Interpretive Summary: Infectious bronchitis virus (IBV), a chicken coronavirus, remains a major cause for economic losses in the poultry industry worldwide. Vaccination with a serotype-specific attenuated live IBV vaccine is a common practice to control the disease. However, like most coronaviruses, the IBV vaccine viruses are constantly evolving in the vaccinated chickens. Some of the mutated vaccine subpopulations revert virulence or recombine with a wild-type IBV, contributing to the IB outbreaks. We previously reported that the Newcastle disease virus (NDV) recombinant LaSota strain (rLS) expressing IBV Arkansas-type (Ark) spike ectodomain (Se) provides suboptimal protection against IBV challenge. To improve the vaccine efficacy, in the present study, we developed a new recombinant NDV, rLS/ArkSe.GMCSF, expressing a chicken cytokine (GMCSF), in addition to IBV Ark Se. Vaccination of chickens with this new vaccine candidate significantly reduced viral load and tracheal lesions after challenge compared to chickens vaccinated with rLS/ArkSe. Chickens vaccinated (primed) with this new vaccine and boosted with the commonly used IBV Mass-type vaccine conferred significant cross-protection against IBV Ark-type challenge. These results suggest that rLS/GMCSF co-expressing the Se of regionally relevant IBV serotypes can be used in combination with live Mass to protect against regionally circulating IBV variant strains.

Technical Abstract: We previously reported that Newcastle disease virus (NDV) recombinant LaSota strain (rLS) expressing infectious bronchitis virus (IBV) Arkansas-type (Ark) trimeric spike ectodomain (Se) (rLS/ArkSe) provides suboptimal protection against IBV challenge.
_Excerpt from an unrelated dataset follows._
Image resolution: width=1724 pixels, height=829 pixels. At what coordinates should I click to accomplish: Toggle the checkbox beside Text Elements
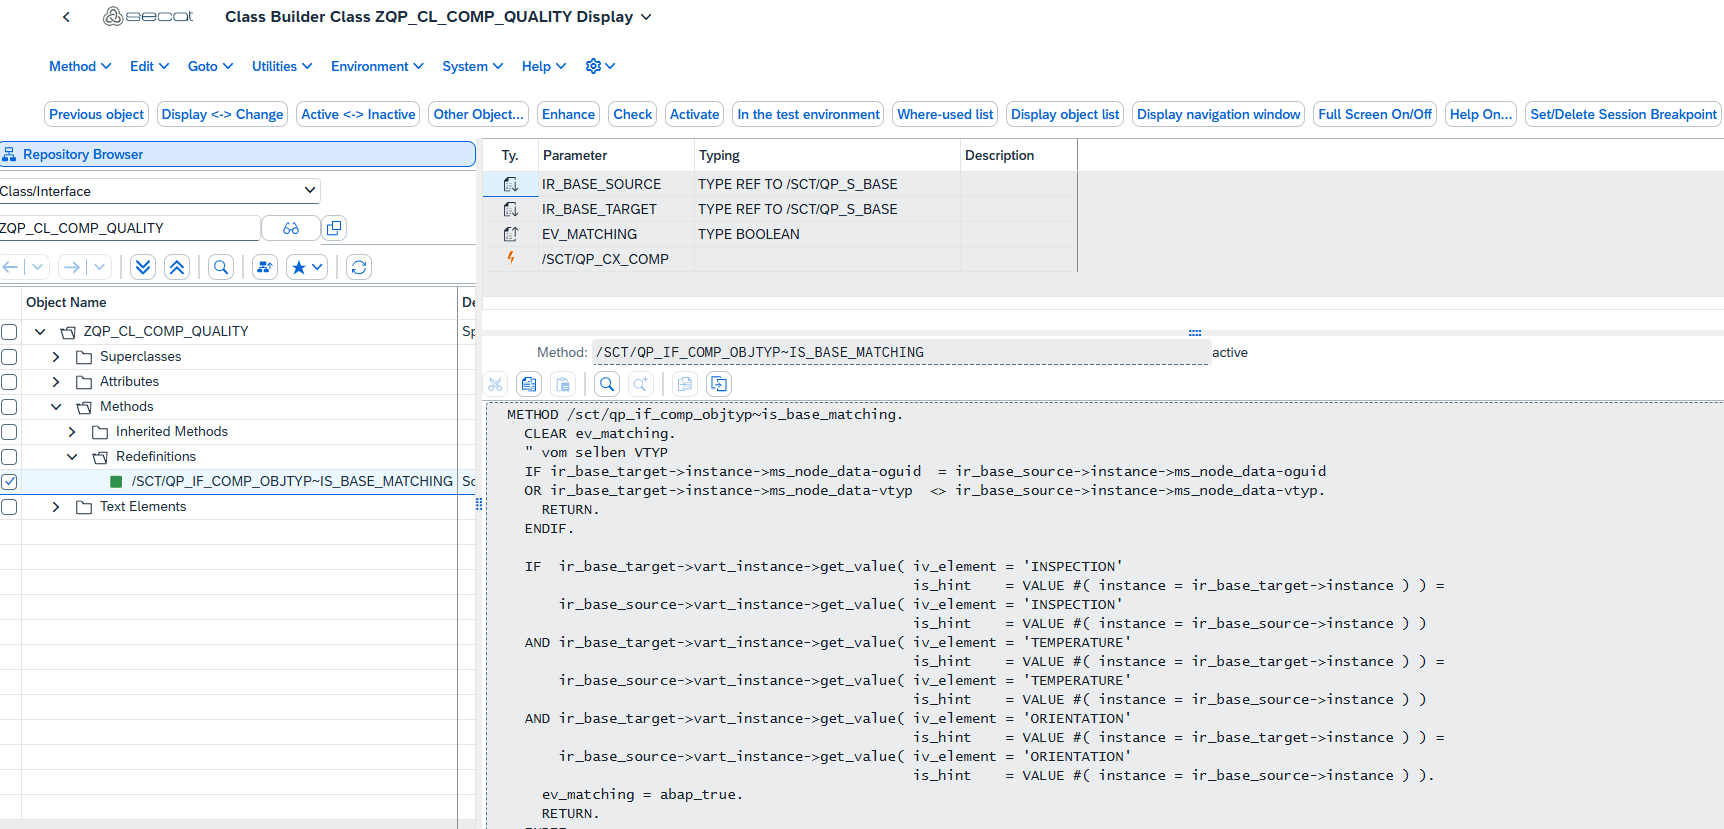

We have now developed rLS expressing chicken granulocyte-macrophage colony-stimulating factor (GMCSF) and IBV Ark Se in an attempt to enhance vaccine effectiveness. In the current study, we first compared protection conferred by vaccination with rLS/ArkSe and rLS/ArkSe.GMCSF. Vaccinated chickens were challenged with virulent Ark and protection was determined by clinical signs, viral load and tracheal histomorphometry. Results showed that co-expression of GMCSF and the Se from rLS significantly reduced tracheal viral load and tracheal lesions compared to chickens vaccinated with rLS/ArkSe. In a second experiment, we evaluated enhancement of cross-protection of a Massachusetts (Mass) attenuated vaccine by priming or boosting with rLS/ArkSe.GMCSF. Vaccinated chickens were challenged with Ark and protection was evaluated. Results show that priming or boosting with the recombinant virus significantly increased cross-protection conferred by Mass against Ark virulent challenge. Greatest reductions of viral loads in both trachea and lachrymal fluids were observed in chickens primed with rLS/ArkSe.GMCSF and boosted with Mass. Consistently, Ark Se antibody levels measured with recombinant Ark Se-protein coated ELISA plates 14 days after boost were significantly higher in these chickens. Unexpectedly, the inverse vaccination scheme, i.e. priming with Mass and boosting with the recombinant vaccine, proved somewhat less effective. We concluded that a prime and boost strategy using rLS/ArkSe.GMCSF and the world ubiquitous Mass attenuated vaccine provides enhanced cross-protection. Thus, rLS/GMCSF co-expressing the Se of regionally relevant IBV serotypes can be used in combination with live Mass to protect against regionally circulating IBV variant strains.